Like any other element of an organisation, the HR department must be structured in a way that allows it to deliver value to a business. This article explains why.
There is a saying that when you point one finger in criticism, there are four fingers pointing back at you. This adage came to my mind recently as I read an article published in a McKinsey quarterly. The article was focused on the way in which HR departments are organised or structured. It got me thinking that maybe businesses might be best served if organisational re-engineering started with an examination of the structure of the HR organisation itself.
Like any other element of an organisation, the HR department must be structured in a way that allows it to deliver value to a business. The article in McKinsey, referred to a new trend in highly developed HR organisations of establishing centers of excellence (COEs) focused on strategic areas such as organizational development, talent acquisition, and talent management. These COEs are supported by business partners who are focused entirely on supporting operational leaders and an additional, at times outsourced, function that focuses on delivering transactional HR services.
The benefit of this arrangement is that it allows the HR function to be effective in playing three games at the same time. The three games being strategic, tactical and business focused. Rarely do HR functions have the ability to do all three well, and more often than not, whichever game they focus on playing, it is deemed unimportant or insufficient by some.
Whenever HR plays the tactical game it is criticized for being simply tactical – until someone finds an error on their paystub or someone has a critical illness and needs support, then tactical activities are appreciated. Then at other times it is criticized for being too high level and impractical – until there is talent flight because of the absence of clear career pathing within an organisation. At other times it is also criticized for being an obstacle to operational leaders and their objectives – until an operational leader’s actions trigger a lawsuit because there was no coordination with HR.
This structure of COEs, business partners and tactical service groups however, allows the HR organisation to play in all the games the business expects it to play. The COEs provide strategic guidance and keeps the organisation in a state of continuous improvement. Business partners are then allowed to focus entirely on operational leaders’ objectives and create partnerships that allow operational leaders to accomplish business objectives in a manner that it consistent with the overarching human asset management strategy the business has adopted. All this occurs without any diminished support for the mundane but necessary tactical things HR is expected to deliver quietly.
Like any structure, there are however requirements for success. Within this structure, that requirement for success is the business partner’s understanding of their role. It is very easy for a business partner in this structure to feel a little bit like being placed in purgatory, not having the heavenly authority of designing strategy but spared the sometimes hellish tasks of checking vacation days.
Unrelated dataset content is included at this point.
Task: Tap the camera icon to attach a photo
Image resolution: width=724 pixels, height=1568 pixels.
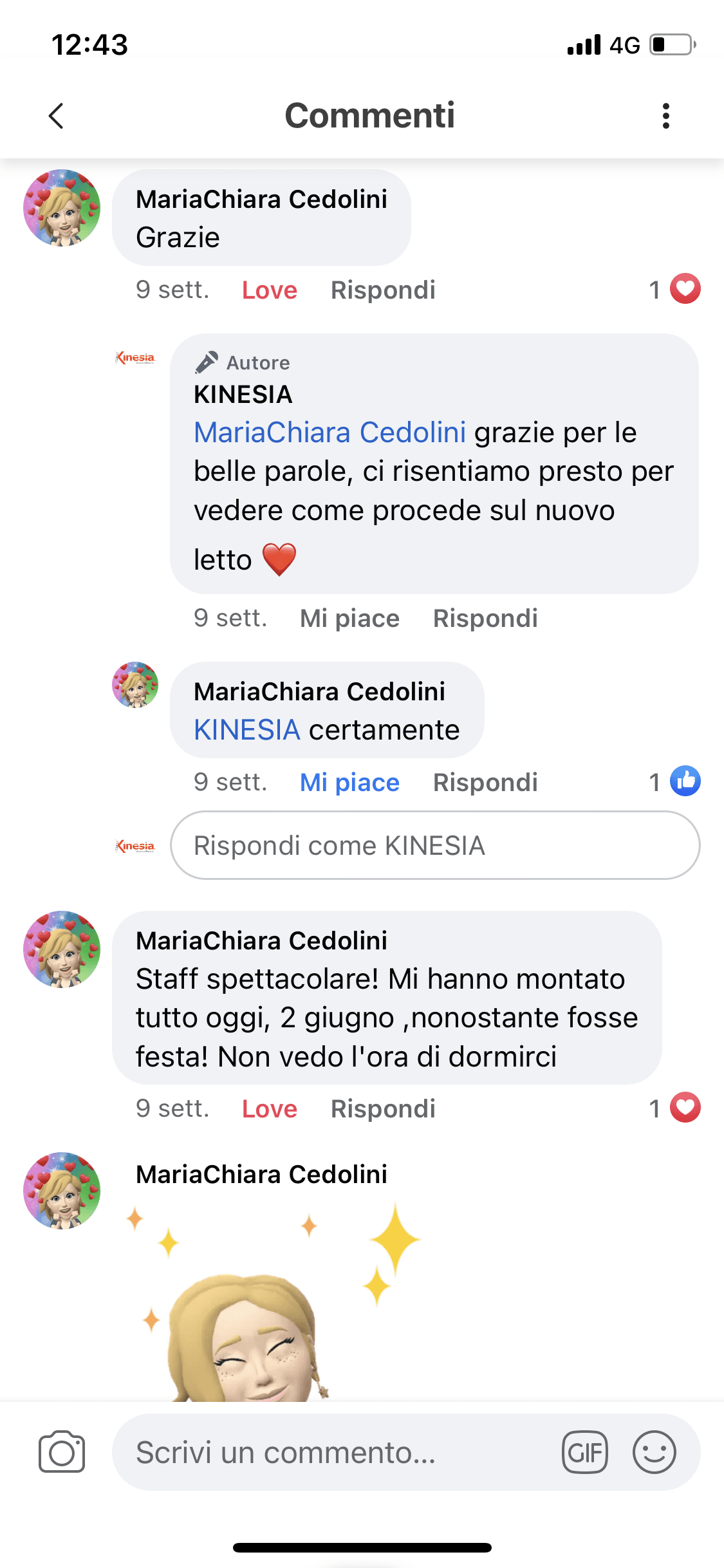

The best description I have come across of the way the business partner’s role should be interpreted is that of a talent value leader.
This approach requires a movement away from the business partner being a generalist toward operating as a talent owner and becoming fully accountable for talent performance. This marries the objectives of operational leaders with the objective of the business partner since they are both accountable for an inter-related outcome.
Business leaders are understood to be responsible for business objectives. If business partners become responsible for the performance of human assets in the accomplishment of these objectives, then there is a genuine basis for partnership. This not only increases the relevance of the business partner in accomplishing business objectives but it might also move business partners out of “purgatory” and prevent them from simply being the executioners of COE’s strategies and the traffic wardens directing employees to outsourced service providers.
Whether businesses decide to get in on this new trend of HR organisational design or not, what is clear is that there is value in examining the structure of HR organisations to ensure they are able to realistically deliver on the needs of the business as opposed to trying to deliver the impossible with skeletal HR resources.